## Problem
Rewrite every row below, replacing "Where should I click to" with "Where do I click to" wherever it occurs and leaving everything else unchanged.

(Rows in a dataset)
————————

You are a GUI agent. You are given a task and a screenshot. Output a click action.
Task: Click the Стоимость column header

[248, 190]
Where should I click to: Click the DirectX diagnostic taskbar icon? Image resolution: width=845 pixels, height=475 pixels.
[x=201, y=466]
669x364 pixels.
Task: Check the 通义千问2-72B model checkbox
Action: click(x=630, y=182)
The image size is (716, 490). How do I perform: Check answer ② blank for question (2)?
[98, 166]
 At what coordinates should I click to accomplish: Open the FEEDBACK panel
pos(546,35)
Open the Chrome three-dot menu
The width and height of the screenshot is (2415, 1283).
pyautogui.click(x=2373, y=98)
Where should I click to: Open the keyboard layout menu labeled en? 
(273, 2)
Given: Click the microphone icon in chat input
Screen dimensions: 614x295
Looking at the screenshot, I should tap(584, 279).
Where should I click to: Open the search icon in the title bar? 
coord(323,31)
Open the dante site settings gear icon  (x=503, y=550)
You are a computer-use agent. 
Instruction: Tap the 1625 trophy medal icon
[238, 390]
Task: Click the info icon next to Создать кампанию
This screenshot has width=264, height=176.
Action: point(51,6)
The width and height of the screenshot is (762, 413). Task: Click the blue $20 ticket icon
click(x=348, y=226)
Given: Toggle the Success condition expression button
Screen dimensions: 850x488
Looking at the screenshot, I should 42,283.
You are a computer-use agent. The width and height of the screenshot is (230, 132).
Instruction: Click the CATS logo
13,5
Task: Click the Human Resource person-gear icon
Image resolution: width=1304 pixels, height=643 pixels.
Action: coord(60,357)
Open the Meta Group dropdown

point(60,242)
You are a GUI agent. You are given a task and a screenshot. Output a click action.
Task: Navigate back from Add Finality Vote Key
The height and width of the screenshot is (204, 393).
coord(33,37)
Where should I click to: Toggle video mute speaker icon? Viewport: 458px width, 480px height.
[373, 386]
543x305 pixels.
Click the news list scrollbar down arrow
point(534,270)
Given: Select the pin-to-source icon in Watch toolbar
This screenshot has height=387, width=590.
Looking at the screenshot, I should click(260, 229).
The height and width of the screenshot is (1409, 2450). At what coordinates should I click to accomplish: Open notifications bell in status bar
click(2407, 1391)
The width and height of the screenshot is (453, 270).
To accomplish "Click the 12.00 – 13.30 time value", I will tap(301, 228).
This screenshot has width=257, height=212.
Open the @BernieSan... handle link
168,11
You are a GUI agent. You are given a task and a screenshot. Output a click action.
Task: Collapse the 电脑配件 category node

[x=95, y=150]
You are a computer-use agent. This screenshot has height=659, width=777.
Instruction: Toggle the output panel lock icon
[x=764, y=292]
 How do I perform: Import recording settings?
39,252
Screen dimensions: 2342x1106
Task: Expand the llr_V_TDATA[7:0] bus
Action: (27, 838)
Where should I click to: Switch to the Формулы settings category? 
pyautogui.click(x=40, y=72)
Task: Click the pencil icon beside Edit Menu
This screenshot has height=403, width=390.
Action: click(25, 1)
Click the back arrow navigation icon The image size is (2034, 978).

————————

## Full answer
You are a GUI agent. You are given a task and a screenshot. Output a click action.
Task: Click the Стоимость column header

[248, 190]
Where do I click to: Click the DirectX diagnostic taskbar icon? Image resolution: width=845 pixels, height=475 pixels.
[x=201, y=466]
669x364 pixels.
Task: Check the 通义千问2-72B model checkbox
Action: click(x=630, y=182)
The image size is (716, 490). How do I perform: Check answer ② blank for question (2)?
[98, 166]
 At what coordinates should I click to accomplish: Open the FEEDBACK panel
pos(546,35)
Open the Chrome three-dot menu
The width and height of the screenshot is (2415, 1283).
pyautogui.click(x=2373, y=98)
Where do I click to: Open the keyboard layout menu labeled en? 
(273, 2)
Given: Click the microphone icon in chat input
Screen dimensions: 614x295
Looking at the screenshot, I should tap(584, 279).
Where do I click to: Open the search icon in the title bar? 
coord(323,31)
Open the dante site settings gear icon  (x=503, y=550)
You are a computer-use agent. 
Instruction: Tap the 1625 trophy medal icon
[238, 390]
Task: Click the info icon next to Создать кампанию
This screenshot has width=264, height=176.
Action: point(51,6)
The width and height of the screenshot is (762, 413). Task: Click the blue $20 ticket icon
click(x=348, y=226)
Given: Toggle the Success condition expression button
Screen dimensions: 850x488
Looking at the screenshot, I should 42,283.
You are a computer-use agent. The width and height of the screenshot is (230, 132).
Instruction: Click the CATS logo
13,5
Task: Click the Human Resource person-gear icon
Image resolution: width=1304 pixels, height=643 pixels.
Action: coord(60,357)
Open the Meta Group dropdown

point(60,242)
You are a GUI agent. You are given a task and a screenshot. Output a click action.
Task: Navigate back from Add Finality Vote Key
The height and width of the screenshot is (204, 393).
coord(33,37)
Where do I click to: Toggle video mute speaker icon? Viewport: 458px width, 480px height.
[373, 386]
543x305 pixels.
Click the news list scrollbar down arrow
point(534,270)
Given: Select the pin-to-source icon in Watch toolbar
This screenshot has height=387, width=590.
Looking at the screenshot, I should click(260, 229).
The height and width of the screenshot is (1409, 2450). At what coordinates should I click to accomplish: Open notifications bell in status bar
click(2407, 1391)
The width and height of the screenshot is (453, 270).
To accomplish "Click the 12.00 – 13.30 time value", I will tap(301, 228).
This screenshot has width=257, height=212.
Open the @BernieSan... handle link
168,11
You are a GUI agent. You are given a task and a screenshot. Output a click action.
Task: Collapse the 电脑配件 category node

[x=95, y=150]
You are a computer-use agent. This screenshot has height=659, width=777.
Instruction: Toggle the output panel lock icon
[x=764, y=292]
 How do I perform: Import recording settings?
39,252
Screen dimensions: 2342x1106
Task: Expand the llr_V_TDATA[7:0] bus
Action: (27, 838)
Where do I click to: Switch to the Формулы settings category? 
pyautogui.click(x=40, y=72)
Task: Click the pencil icon beside Edit Menu
This screenshot has height=403, width=390.
Action: click(25, 1)
Click the back arrow navigation icon The image size is (2034, 978).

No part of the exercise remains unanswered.